MNB governor: Easing cycle can continue

MNB

The National Bank of Hungary (MNB) can continue its easing cycle as long as the rate of inflation continues to fall, MNB governor György Matolcsy said in an interview with CNBC on Wednesday.

The National Bank of Hungary (MNB) can continue its easing cycle as long as the rate of inflation continues to fall, MNB governor György Matolcsy said in an interview with CNBC on Wednesday.

“When the rate of inflation comes down, we can follow the decreasing inflation track. If it stops, we have to stop. But, as far as the rate of inflation is concerned we still see the room to maneuver with regard to the base rate,” he told CNBC.

MNB rate-setters have continued an easing cycle started a year ago in August, albeit at a slower pace in recent months. The base rate now stands at 3.40%, a historical low.

After their last rate-setting meeting in October, the MNB’s Monetary Council said “further cautious easing of policy might follow” depending on the outlook for inflation and the real economy, and taking into account perceptions of the risks associated with the economy

Asked about the possible effect of the lower interest rate, and a weaker forint, on Hungary’s big stock of foreign currency-denominated loans, Matolcsy said that “We have only one anchor for the monetary policy ... it is the mid-term inflation target.”

“We do not deal with the changes of our exchange rate, we do not see the necessity to intervene. Quite frankly, we have a policy of non-intervention.”

He said lower interest rates would “probably” not make a difference to distressed debt.

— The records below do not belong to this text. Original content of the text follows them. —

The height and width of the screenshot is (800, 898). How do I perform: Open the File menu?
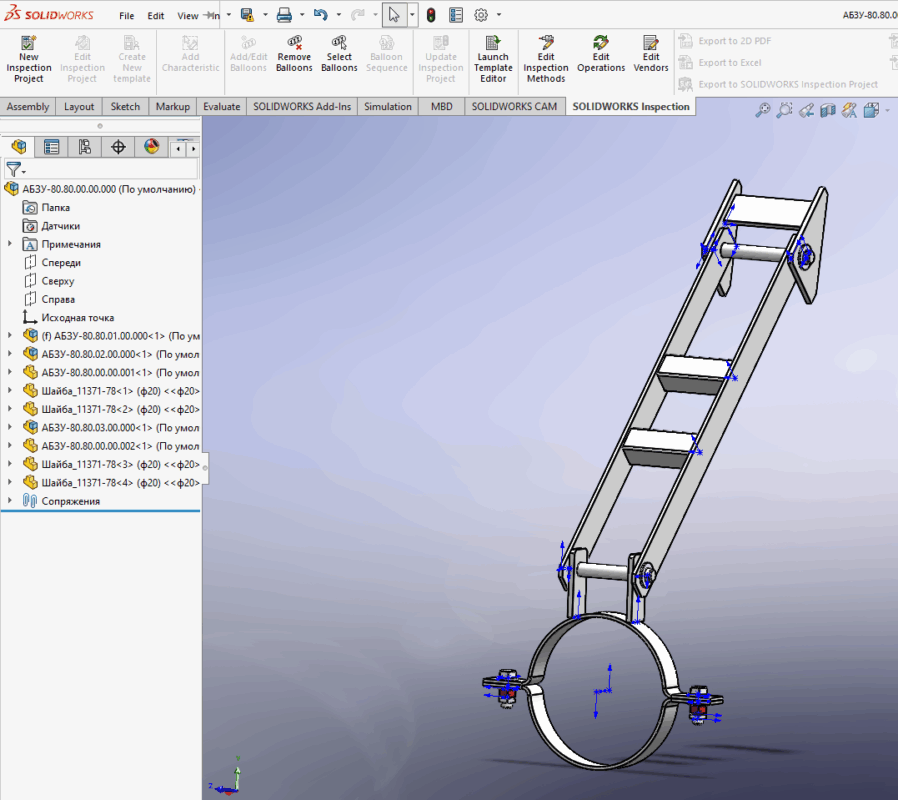click(126, 16)
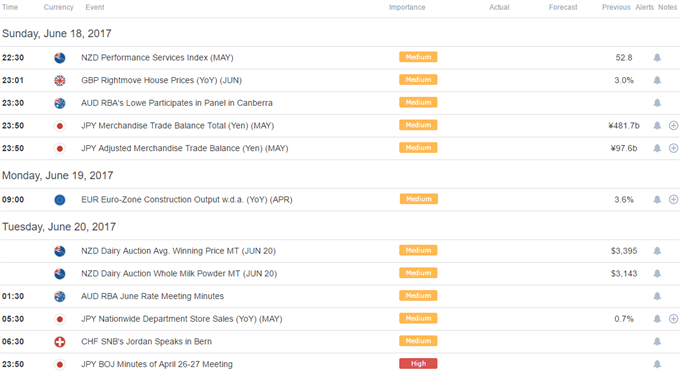Click Medium badge for NZD Dairy Auction Avg Price
Screen dimensions: 680x374
point(418,250)
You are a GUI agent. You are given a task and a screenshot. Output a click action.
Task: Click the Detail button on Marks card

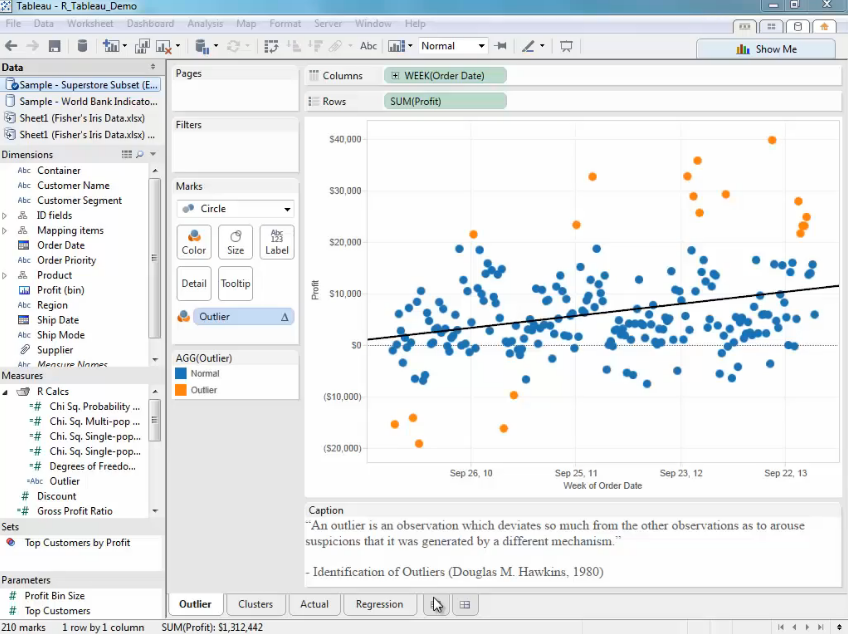[194, 283]
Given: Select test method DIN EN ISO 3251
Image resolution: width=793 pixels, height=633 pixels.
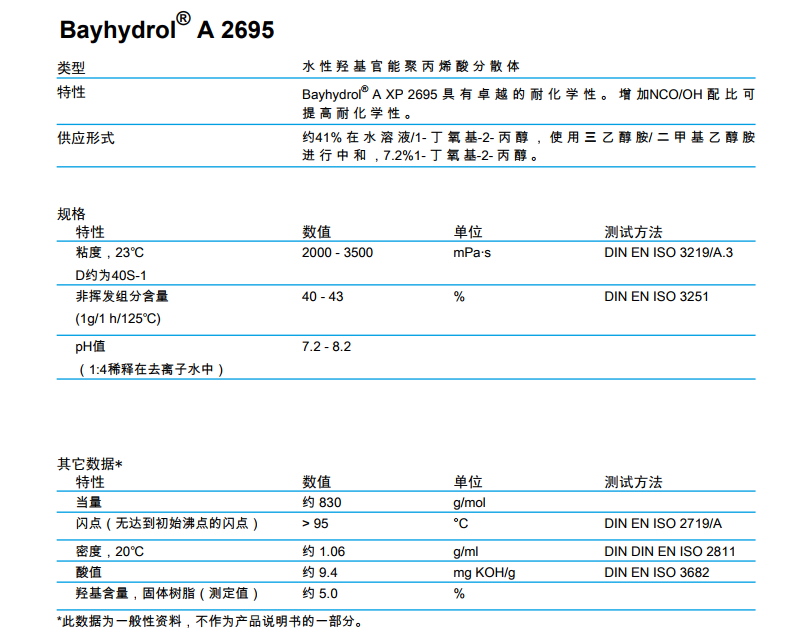Looking at the screenshot, I should (x=657, y=297).
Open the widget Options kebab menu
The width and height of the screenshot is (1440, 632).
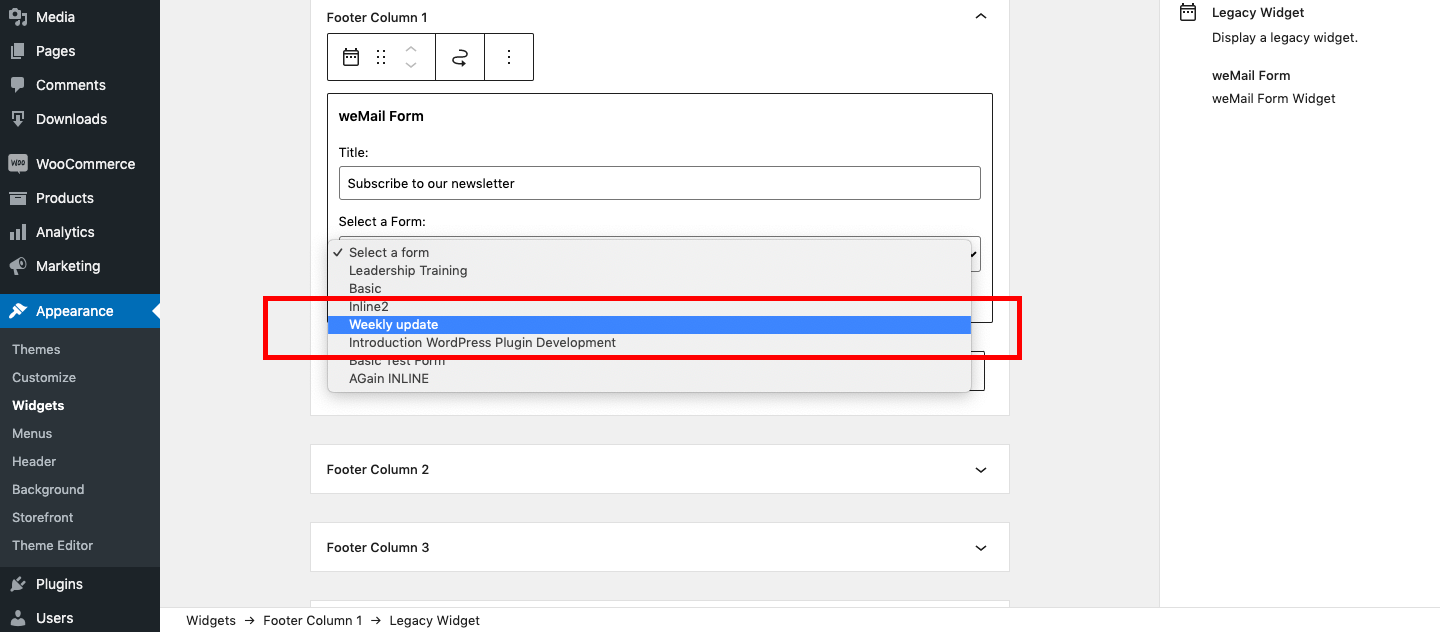[x=509, y=57]
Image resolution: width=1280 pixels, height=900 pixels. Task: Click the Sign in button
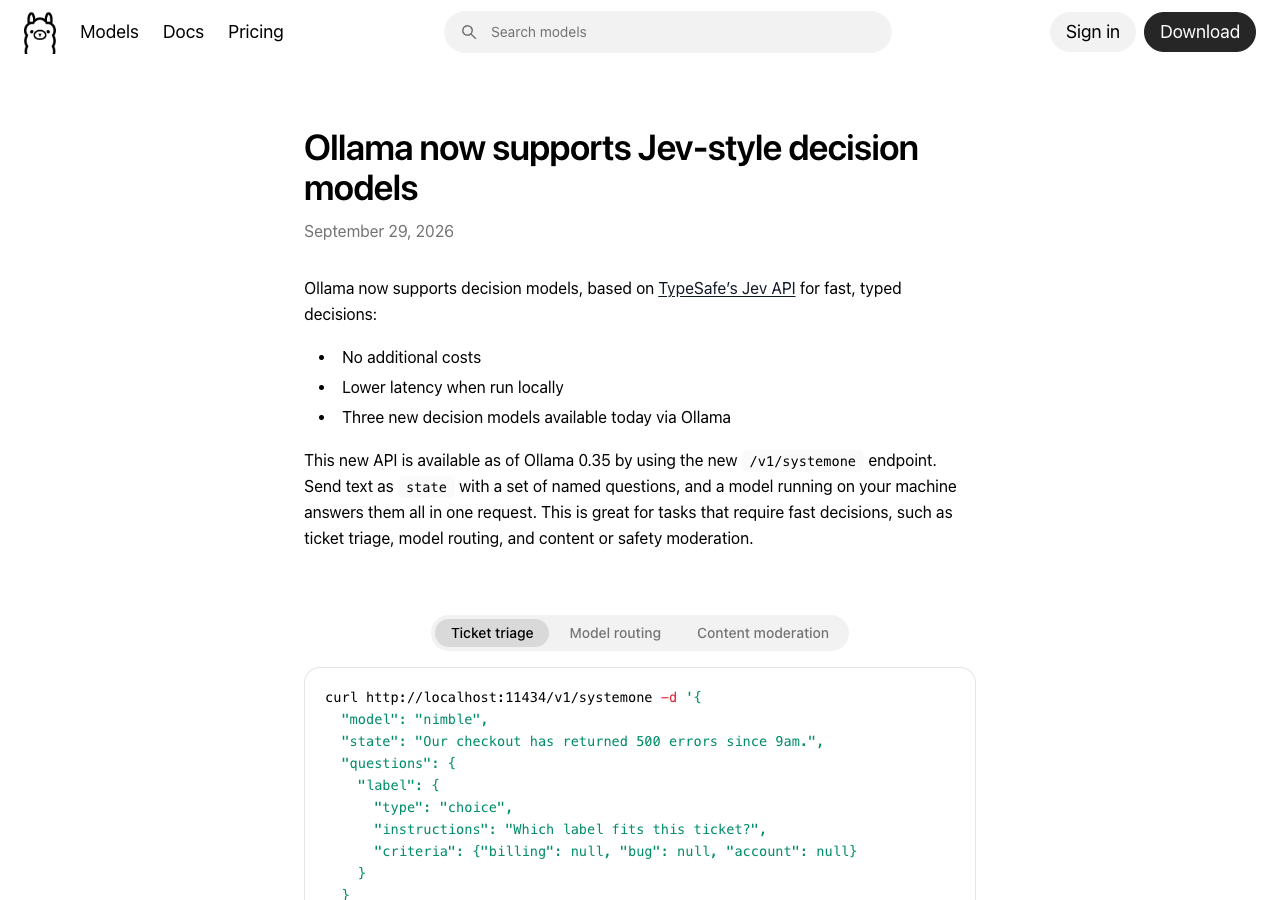click(x=1093, y=32)
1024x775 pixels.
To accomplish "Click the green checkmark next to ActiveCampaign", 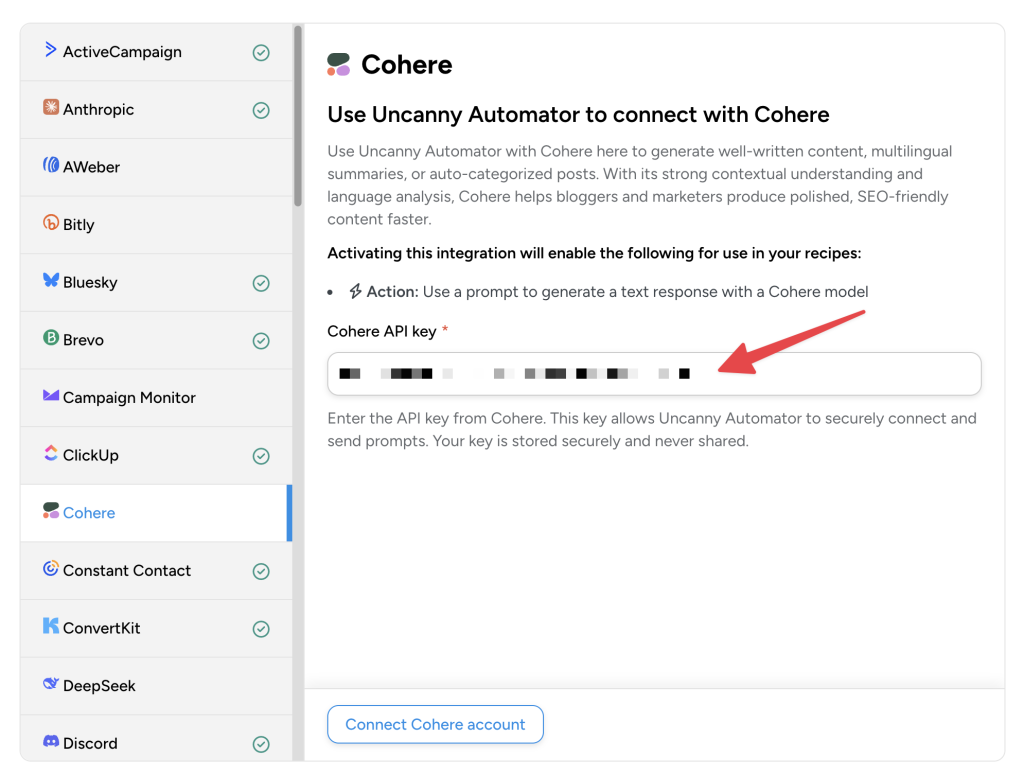I will click(261, 52).
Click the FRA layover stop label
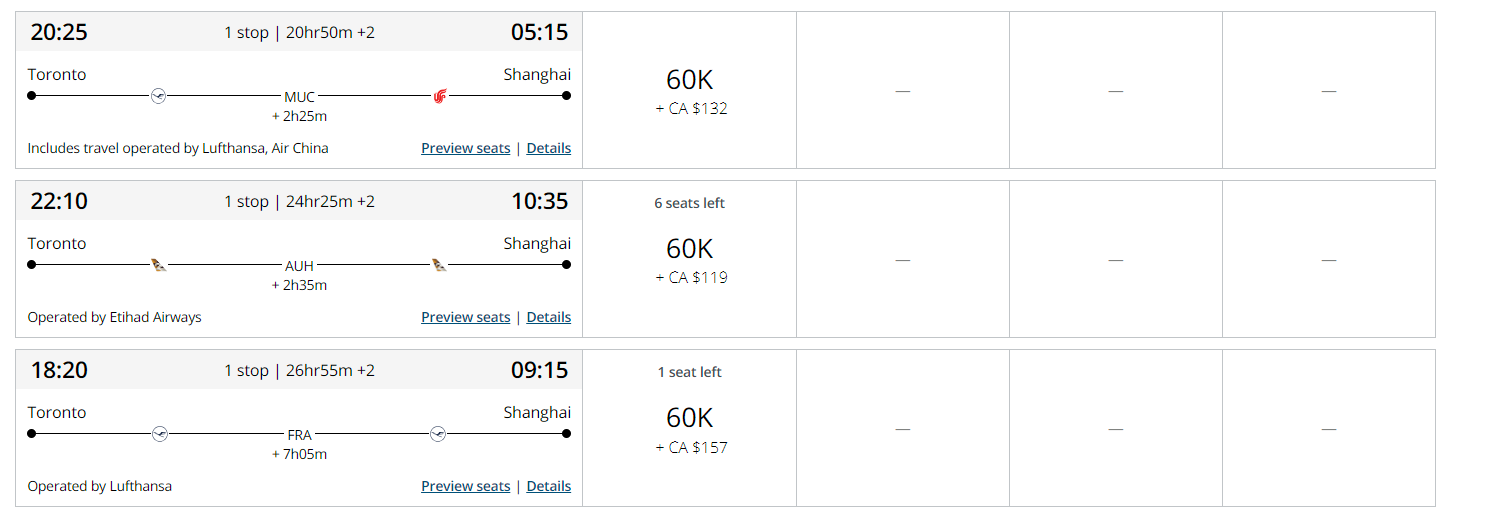 (x=300, y=435)
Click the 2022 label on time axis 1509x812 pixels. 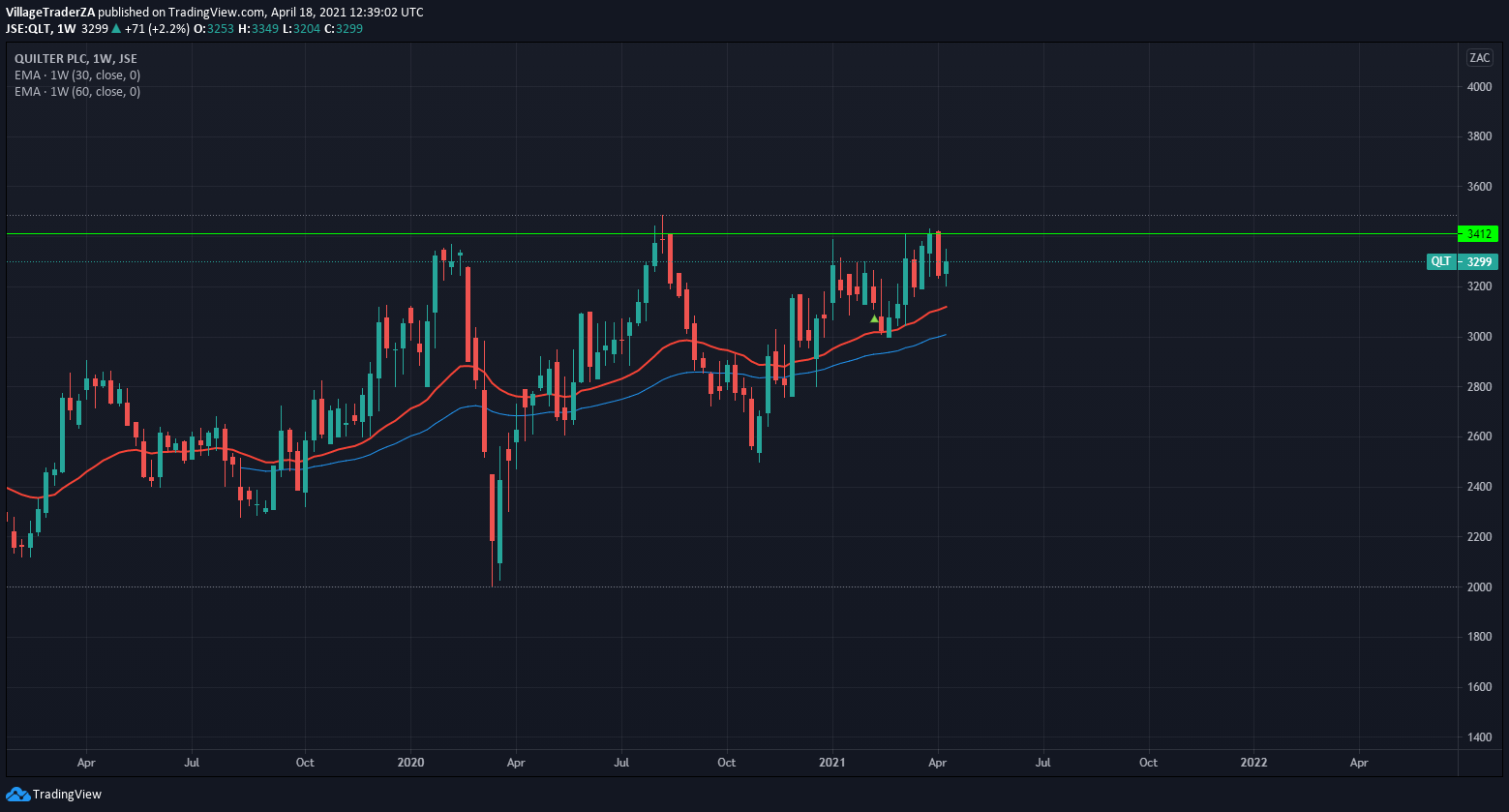[x=1253, y=763]
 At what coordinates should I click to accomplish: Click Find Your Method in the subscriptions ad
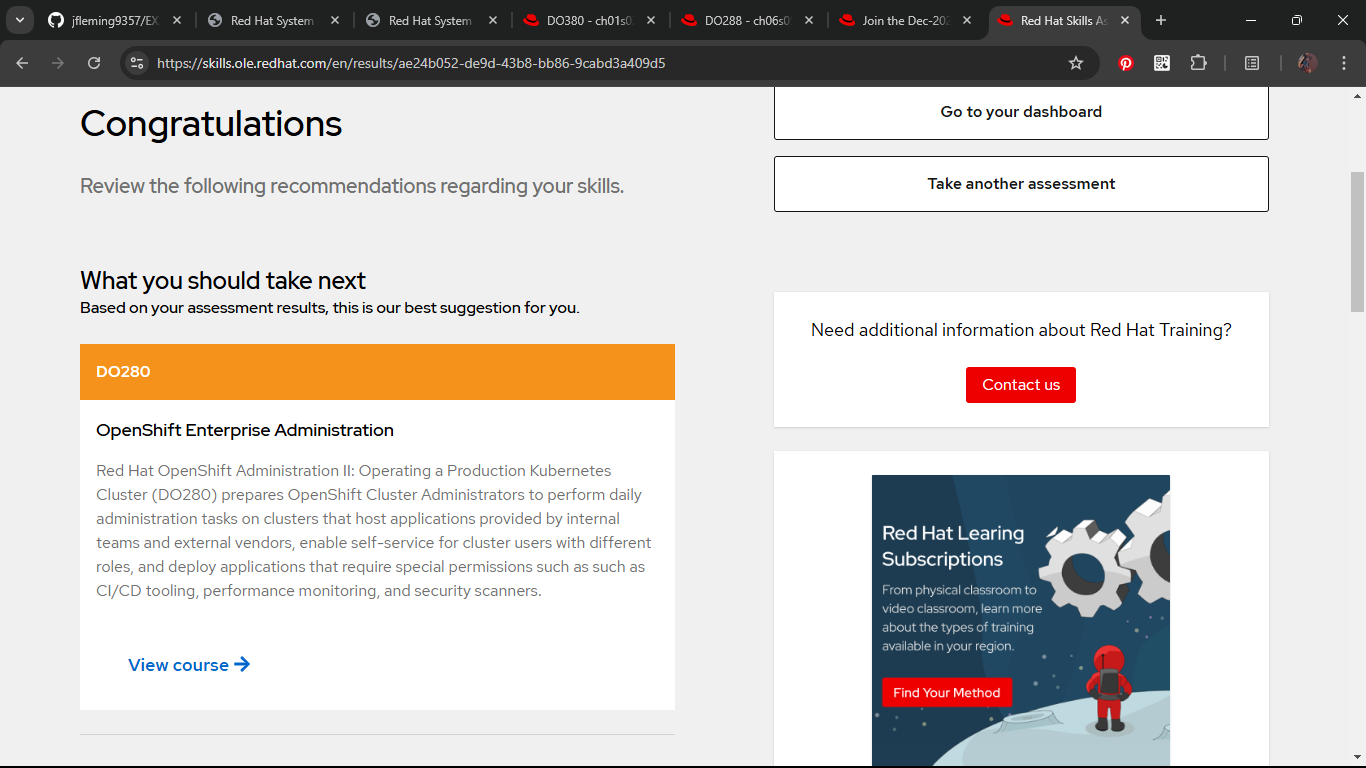pos(947,692)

After “fine-tuning,” Funding for Growth momentum expected to rise
Yesterday in conference, Matolcsy stated that the MNB expects its Funding for Growth scheme to pick up momentum from next spring or summer, explaining that the scheme was currently being “fine-tuned.”

The MNB made HUF 750 billion of 0% refinancing available to banks to support SME lending in the first phase of the scheme in June through September. The second phase of the scheme launched in October with HUF 500 billion of refinancing.

Matolcsy said the scheme would not have been possible without the introduction of the proportional, flat-rate tax system.

According to a recent survey undertaken by Budapest Bank, about 12% of Hungary-based SMEs received loans from refinancing available in the first phase of the Funding for Growth scheme, and another 15% seek to tap the scheme in the second.